**EXERCÍCIOS**
1 – Repita sem alterar nada o trecho da notícia sobre as eleições no Zimbábue que começa nas palavras "O governo do" e vai até "eleitoral do país.", incluindo essas últimas palavras.
2 – Liste todos os nomes de países e cidades mencionados na notícia sobre as eleições no Zimbábue.
*** TRECHO DA PÁGINA
Governo diz que retirada de Tsvangirai veio tarde demais e que processo "é irreversível"

Desistência não conteve repressão, e 60 pessoas foram presas ontem na sede do MDC; líder da oposição busca abrigo em embaixada

DA REDAÇÃO

O governo do Zimbábue anunciou ontem que manterá o segundo turno das eleições presidenciais na próxima sexta-feira com ou sem a participação do partido de oposição, Movimento pela Mudança Democrática (MDC). O líder do MDC, Morgan Tsvangirai, desistiu anteontem de disputar a eleição devido à forte repressão contra seus simpatizantes.
"Ele [Tsvangirai] deixou para desistir tarde demais. O processo agora é irreversível, e o segundo turno vai acontecer", disse o ministro da Justiça, Patrick Chinamasa. O governo diz que o MDC, que venceu o primeiro turno em março, não informou por escrito a desistência à comissão eleitoral do país.
Mas a retirada do MDC não foi suficiente para pôr fim à violência. Ontem, o partido afirmou que a polícia invadiu sua sede em Harare e prendeu cerca de 60 pessoas que se refugiavam das perseguições pelo país. Tsvangirai se isolou na Embaixada da Holanda no Zimbábue por razões de segurança, mas não solicitou asilo político.
******
*** MATERIAL DE ORIGEM
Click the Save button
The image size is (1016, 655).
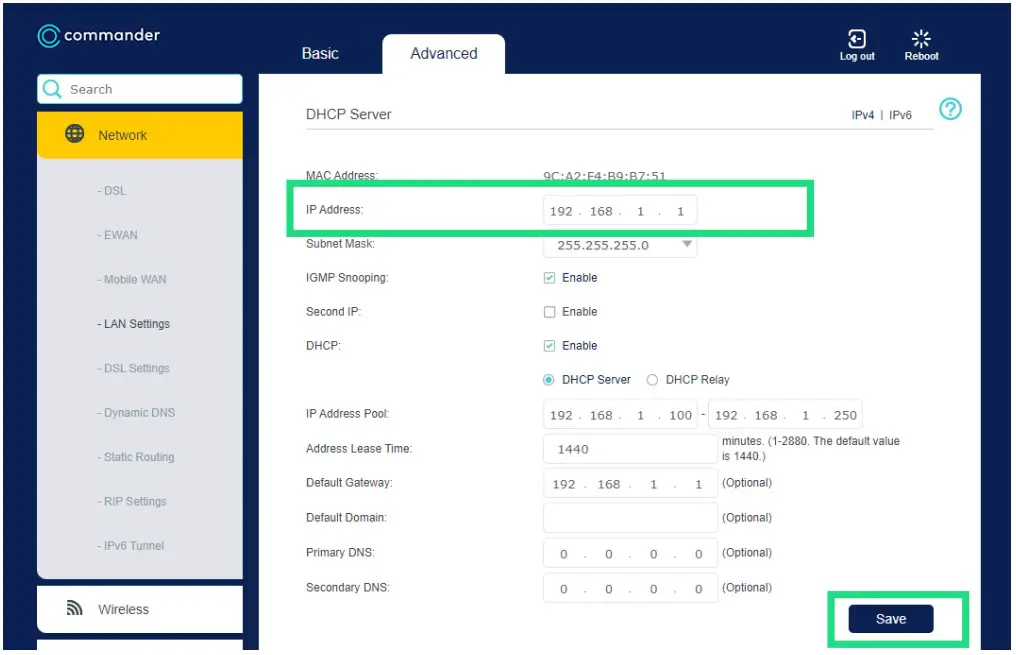pyautogui.click(x=889, y=618)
******
**RESPOSTAS DAS TAREFAS**
1 –
O governo do Zimbábue anunciou ontem que manterá o segundo turno das eleições presidenciais na próxima sexta-feira com ou sem a participação do partido de oposição, Movimento pela Mudança Democrática (MDC). O líder do MDC, Morgan Tsvangirai, desistiu anteontem de disputar a eleição devido à forte repressão contra seus simpatizantes.
"Ele [Tsvangirai] deixou para desistir tarde demais. O processo agora é irreversível, e o segundo turno vai acontecer", disse o ministro da Justiça, Patrick Chinamasa. O governo diz que o MDC, que venceu o primeiro turno em março, não informou por escrito a desistência à comissão eleitoral do país.

2 –
Zimbábue
Harare
Holanda